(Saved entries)

━━━━━━

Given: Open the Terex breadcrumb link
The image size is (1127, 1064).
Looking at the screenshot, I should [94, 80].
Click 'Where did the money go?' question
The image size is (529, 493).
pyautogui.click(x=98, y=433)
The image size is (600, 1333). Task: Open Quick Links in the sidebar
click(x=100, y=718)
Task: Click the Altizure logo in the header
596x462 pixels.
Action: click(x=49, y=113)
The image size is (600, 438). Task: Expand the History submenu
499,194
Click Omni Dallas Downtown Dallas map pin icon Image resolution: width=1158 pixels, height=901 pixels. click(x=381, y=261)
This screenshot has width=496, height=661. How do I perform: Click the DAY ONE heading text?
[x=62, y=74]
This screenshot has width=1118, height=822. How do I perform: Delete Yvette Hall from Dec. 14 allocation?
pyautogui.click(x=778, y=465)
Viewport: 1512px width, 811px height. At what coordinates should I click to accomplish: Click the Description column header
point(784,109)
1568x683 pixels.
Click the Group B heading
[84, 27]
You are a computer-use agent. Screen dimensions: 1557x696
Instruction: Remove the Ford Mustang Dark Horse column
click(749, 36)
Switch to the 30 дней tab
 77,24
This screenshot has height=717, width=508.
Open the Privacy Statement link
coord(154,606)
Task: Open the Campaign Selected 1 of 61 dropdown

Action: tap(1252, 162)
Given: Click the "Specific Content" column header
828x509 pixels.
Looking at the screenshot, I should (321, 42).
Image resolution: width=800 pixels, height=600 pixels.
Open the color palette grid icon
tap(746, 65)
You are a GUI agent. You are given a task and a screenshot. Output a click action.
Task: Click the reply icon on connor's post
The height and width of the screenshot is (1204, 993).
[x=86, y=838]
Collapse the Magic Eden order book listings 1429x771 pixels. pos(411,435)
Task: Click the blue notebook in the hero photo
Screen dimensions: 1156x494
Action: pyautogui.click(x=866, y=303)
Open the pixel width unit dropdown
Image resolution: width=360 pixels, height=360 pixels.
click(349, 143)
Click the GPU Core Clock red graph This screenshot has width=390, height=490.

━━━━━━

Can you restate every record above word for word?

Given: Open the Terex breadcrumb link
The image size is (1127, 1064).
Looking at the screenshot, I should [94, 80].
Click 'Where did the money go?' question
The image size is (529, 493).
pyautogui.click(x=98, y=433)
The image size is (600, 1333). Task: Open Quick Links in the sidebar
click(x=100, y=718)
Task: Click the Altizure logo in the header
596x462 pixels.
Action: click(x=49, y=113)
The image size is (600, 438). Task: Expand the History submenu
499,194
Click Omni Dallas Downtown Dallas map pin icon Image resolution: width=1158 pixels, height=901 pixels. click(x=381, y=261)
This screenshot has width=496, height=661. How do I perform: Click the DAY ONE heading text?
[x=62, y=74]
This screenshot has width=1118, height=822. How do I perform: Delete Yvette Hall from Dec. 14 allocation?
pyautogui.click(x=778, y=465)
Viewport: 1512px width, 811px height. At what coordinates should I click to accomplish: Click the Description column header
point(784,109)
1568x683 pixels.
Click the Group B heading
[84, 27]
You are a computer-use agent. Screen dimensions: 1557x696
Instruction: Remove the Ford Mustang Dark Horse column
click(749, 36)
Switch to the 30 дней tab
 77,24
This screenshot has height=717, width=508.
Open the Privacy Statement link
coord(154,606)
Task: Open the Campaign Selected 1 of 61 dropdown

Action: tap(1252, 162)
Given: Click the "Specific Content" column header
828x509 pixels.
Looking at the screenshot, I should (321, 42).
Image resolution: width=800 pixels, height=600 pixels.
Open the color palette grid icon
tap(746, 65)
You are a GUI agent. You are given a task and a screenshot. Output a click action.
Task: Click the reply icon on connor's post
The height and width of the screenshot is (1204, 993).
[x=86, y=838]
Collapse the Magic Eden order book listings 1429x771 pixels. pos(411,435)
Task: Click the blue notebook in the hero photo
Screen dimensions: 1156x494
Action: pyautogui.click(x=866, y=303)
Open the pixel width unit dropdown
Image resolution: width=360 pixels, height=360 pixels.
click(349, 143)
Click the GPU Core Clock red graph This screenshot has width=390, height=490.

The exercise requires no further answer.